À droite, on propose par ailleurs :

  • Des mesures relevant du pouvoir exécutif :
    • La dénonciation de l’accord franco-algérien de 1968, exorbitant du droit commun (proposition de résolution LR, soumise au vote le 7 décembre). Elisabeth Borne a confirmé qu’une renégociation de cet accord était à l’ordre du jour avec Alger mais sans que cela ne doive faire partie du projet de loi : "ce n’est pas à l'Assemblée nationale de décider de la politique étrangère de la France" a rappelé Emmanuel Macron.
    • Des mesures de rétorsion (nombre de visas) contre les pays qui ne reprendraient pas leurs nationaux expulsés (idée soutenue par une partie de la majorité)
    • Une conditionnalité de l’aide au développement (idée soutenue par une partie de la majorité, notamment sous forme positive ou " more for more ")
    • Un visa territorialement limité.

Les débats confirment ainsi que la régulation de l’immigration est in fine partiellement tributaire de choix fondamentaux de nature constitutionnelle et diplomatique.

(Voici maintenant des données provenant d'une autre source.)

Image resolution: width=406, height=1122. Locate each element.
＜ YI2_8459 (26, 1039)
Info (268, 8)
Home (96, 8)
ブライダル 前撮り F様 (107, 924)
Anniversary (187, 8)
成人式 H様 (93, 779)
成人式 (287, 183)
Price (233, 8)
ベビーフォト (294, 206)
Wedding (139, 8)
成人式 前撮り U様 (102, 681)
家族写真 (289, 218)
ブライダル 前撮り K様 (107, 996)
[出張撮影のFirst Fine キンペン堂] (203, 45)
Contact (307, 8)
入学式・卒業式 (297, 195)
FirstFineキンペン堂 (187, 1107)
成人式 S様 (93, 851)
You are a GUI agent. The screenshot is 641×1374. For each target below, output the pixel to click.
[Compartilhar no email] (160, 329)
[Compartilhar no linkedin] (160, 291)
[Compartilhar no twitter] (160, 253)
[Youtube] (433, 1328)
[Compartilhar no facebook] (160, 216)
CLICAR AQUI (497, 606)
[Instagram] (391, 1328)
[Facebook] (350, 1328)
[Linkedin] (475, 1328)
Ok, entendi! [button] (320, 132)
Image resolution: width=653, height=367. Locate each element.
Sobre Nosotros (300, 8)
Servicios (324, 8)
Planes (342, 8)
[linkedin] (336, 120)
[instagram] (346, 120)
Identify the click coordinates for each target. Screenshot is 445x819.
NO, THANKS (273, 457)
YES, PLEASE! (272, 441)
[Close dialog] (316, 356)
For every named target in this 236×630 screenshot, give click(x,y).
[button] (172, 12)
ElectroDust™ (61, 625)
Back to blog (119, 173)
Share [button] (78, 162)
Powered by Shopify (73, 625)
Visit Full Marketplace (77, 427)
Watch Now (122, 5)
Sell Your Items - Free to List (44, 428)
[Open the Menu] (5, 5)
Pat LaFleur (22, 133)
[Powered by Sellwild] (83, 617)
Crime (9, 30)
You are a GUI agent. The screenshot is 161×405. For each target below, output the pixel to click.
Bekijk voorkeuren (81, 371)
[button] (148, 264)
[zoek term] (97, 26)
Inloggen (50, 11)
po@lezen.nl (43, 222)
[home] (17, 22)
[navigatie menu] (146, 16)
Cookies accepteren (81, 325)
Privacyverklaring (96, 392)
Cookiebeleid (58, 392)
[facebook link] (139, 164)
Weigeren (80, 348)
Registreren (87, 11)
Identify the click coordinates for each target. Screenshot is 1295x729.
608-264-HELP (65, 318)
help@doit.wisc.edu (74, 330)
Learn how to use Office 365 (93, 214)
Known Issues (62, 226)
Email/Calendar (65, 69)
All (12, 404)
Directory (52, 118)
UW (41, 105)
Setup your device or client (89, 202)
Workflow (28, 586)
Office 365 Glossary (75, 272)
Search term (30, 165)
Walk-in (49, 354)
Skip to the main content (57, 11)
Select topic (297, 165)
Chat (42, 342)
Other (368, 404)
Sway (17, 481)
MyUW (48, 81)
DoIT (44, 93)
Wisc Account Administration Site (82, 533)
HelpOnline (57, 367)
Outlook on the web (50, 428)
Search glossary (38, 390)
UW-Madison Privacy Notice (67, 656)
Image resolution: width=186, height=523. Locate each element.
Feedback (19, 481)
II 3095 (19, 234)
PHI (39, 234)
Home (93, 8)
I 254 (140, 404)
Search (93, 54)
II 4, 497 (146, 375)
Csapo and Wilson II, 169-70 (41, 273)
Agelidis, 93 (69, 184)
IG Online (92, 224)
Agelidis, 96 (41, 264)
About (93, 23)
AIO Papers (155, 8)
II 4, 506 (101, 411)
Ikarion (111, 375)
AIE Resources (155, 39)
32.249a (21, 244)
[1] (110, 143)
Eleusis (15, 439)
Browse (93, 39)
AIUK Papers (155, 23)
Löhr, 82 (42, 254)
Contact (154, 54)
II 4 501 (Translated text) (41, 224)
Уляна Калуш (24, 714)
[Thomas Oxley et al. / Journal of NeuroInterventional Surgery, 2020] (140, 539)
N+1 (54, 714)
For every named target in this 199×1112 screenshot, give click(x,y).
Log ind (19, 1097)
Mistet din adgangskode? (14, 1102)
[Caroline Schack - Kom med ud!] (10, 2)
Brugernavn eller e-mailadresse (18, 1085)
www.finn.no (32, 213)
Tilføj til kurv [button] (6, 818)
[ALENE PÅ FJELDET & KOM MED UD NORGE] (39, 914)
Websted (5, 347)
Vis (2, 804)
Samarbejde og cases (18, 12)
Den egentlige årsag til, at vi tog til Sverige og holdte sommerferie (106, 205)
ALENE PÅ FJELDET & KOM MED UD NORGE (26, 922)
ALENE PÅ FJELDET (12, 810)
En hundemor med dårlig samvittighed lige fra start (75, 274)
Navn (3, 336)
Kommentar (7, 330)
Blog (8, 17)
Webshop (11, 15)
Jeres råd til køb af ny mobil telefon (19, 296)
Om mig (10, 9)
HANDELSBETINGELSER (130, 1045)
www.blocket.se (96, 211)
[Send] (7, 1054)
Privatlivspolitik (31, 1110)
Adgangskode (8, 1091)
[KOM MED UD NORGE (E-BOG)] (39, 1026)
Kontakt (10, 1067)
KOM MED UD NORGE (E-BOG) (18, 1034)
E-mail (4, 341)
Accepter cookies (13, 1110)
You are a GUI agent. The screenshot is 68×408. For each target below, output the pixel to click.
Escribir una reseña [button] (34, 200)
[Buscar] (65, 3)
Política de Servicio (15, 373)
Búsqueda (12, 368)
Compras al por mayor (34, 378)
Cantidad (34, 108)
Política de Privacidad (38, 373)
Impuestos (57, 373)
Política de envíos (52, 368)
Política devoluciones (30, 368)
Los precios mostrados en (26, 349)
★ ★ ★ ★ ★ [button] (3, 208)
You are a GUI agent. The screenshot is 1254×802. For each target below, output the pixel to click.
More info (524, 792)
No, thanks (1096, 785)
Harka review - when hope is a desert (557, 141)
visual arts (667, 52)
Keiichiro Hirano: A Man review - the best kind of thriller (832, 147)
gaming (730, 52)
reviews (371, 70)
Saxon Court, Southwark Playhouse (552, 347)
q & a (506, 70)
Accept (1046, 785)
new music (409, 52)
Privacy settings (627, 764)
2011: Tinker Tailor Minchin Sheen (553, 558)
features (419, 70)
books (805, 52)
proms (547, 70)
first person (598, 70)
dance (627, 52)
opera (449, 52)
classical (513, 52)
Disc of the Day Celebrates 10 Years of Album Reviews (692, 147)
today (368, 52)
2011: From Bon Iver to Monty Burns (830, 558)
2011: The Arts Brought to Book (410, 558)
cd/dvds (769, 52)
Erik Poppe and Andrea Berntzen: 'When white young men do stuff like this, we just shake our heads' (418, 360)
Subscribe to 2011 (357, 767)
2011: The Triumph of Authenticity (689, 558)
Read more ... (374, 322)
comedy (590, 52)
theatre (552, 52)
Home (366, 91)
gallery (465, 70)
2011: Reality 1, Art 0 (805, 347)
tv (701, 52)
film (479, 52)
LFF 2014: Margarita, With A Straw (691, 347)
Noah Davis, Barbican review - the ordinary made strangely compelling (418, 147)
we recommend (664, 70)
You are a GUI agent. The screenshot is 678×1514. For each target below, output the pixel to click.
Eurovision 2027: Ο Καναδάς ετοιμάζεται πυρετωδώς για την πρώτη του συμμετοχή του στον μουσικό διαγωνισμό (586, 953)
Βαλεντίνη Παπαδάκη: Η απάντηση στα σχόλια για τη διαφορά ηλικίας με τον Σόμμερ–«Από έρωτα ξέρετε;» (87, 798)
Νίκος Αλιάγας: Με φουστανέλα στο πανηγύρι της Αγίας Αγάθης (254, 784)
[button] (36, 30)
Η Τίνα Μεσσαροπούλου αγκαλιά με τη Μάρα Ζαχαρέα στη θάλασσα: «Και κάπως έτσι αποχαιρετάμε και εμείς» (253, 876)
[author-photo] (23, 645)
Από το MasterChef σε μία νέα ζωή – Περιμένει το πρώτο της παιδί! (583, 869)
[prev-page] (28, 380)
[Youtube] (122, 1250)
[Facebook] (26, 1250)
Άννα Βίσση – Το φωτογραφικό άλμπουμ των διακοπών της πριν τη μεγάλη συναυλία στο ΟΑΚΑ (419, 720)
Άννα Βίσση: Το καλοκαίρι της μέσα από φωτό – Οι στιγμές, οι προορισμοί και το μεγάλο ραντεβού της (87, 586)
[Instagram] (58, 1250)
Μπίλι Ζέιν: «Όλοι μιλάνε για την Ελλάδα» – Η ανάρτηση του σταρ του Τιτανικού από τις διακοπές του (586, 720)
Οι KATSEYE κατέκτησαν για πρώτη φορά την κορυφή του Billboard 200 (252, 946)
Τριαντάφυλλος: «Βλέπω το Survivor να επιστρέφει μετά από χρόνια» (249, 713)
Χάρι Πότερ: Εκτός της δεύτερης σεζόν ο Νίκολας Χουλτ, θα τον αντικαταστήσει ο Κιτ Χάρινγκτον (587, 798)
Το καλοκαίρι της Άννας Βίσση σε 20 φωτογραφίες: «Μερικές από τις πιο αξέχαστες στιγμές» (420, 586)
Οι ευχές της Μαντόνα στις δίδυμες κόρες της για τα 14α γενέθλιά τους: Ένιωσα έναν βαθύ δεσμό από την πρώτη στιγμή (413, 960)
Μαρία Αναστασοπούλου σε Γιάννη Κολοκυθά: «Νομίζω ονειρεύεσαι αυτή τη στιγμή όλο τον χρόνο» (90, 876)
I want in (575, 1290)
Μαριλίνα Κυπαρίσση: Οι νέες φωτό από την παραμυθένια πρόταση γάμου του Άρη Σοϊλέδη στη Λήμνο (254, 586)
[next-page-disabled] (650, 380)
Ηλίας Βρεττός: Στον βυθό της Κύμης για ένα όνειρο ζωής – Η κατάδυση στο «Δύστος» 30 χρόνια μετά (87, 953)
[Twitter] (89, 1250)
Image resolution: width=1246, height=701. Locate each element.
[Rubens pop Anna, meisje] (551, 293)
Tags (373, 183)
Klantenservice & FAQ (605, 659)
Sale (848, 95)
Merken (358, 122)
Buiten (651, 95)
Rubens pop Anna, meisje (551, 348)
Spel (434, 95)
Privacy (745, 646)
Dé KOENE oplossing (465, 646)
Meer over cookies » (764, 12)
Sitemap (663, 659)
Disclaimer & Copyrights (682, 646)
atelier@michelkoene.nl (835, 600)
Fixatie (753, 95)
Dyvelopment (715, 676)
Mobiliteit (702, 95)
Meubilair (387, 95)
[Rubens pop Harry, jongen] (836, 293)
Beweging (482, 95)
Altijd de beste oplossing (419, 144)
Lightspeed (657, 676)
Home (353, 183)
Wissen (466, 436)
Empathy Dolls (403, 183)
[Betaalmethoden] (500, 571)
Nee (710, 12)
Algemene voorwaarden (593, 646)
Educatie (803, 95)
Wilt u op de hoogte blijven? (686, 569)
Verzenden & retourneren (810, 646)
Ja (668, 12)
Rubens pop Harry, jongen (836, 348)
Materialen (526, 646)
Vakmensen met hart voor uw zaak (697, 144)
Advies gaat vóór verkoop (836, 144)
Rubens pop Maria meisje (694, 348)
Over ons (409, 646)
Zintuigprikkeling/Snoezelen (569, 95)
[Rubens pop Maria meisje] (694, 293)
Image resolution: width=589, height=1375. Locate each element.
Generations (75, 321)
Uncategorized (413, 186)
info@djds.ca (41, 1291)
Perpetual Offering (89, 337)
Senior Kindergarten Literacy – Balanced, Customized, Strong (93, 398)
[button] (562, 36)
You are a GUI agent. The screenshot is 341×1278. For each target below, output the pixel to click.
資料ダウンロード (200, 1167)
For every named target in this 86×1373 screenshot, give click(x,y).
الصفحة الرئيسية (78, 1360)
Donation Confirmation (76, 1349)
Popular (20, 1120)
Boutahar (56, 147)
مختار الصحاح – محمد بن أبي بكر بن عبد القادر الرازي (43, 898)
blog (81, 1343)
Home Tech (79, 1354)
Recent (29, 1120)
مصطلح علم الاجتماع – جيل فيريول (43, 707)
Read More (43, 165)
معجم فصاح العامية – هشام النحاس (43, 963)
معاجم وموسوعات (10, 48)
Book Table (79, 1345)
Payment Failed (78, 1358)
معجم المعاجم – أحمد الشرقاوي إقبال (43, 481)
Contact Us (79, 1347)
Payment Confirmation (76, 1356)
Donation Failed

  • Des mesures posant des problèmes de hiérarchie des normes :
    • L’établissement de quotas, ce qui supposerait une révision de la Constitution et un bras de fer avec la Cour de justice de l’Union européenne,
    • Le transfert des demandes d’asile hors du territoire national, ce qui supposerait une révision de la Constitution. Le gouvernement britannique (accord avec le Rwanda) s’est d’ailleurs heurté récemment à la Cour suprême britannique à ce sujet.

Les débats confirment ainsi que la régulation de l’immigration est in fine partiellement tributaire de choix fondamentaux de nature constitutionnelle et diplomatique.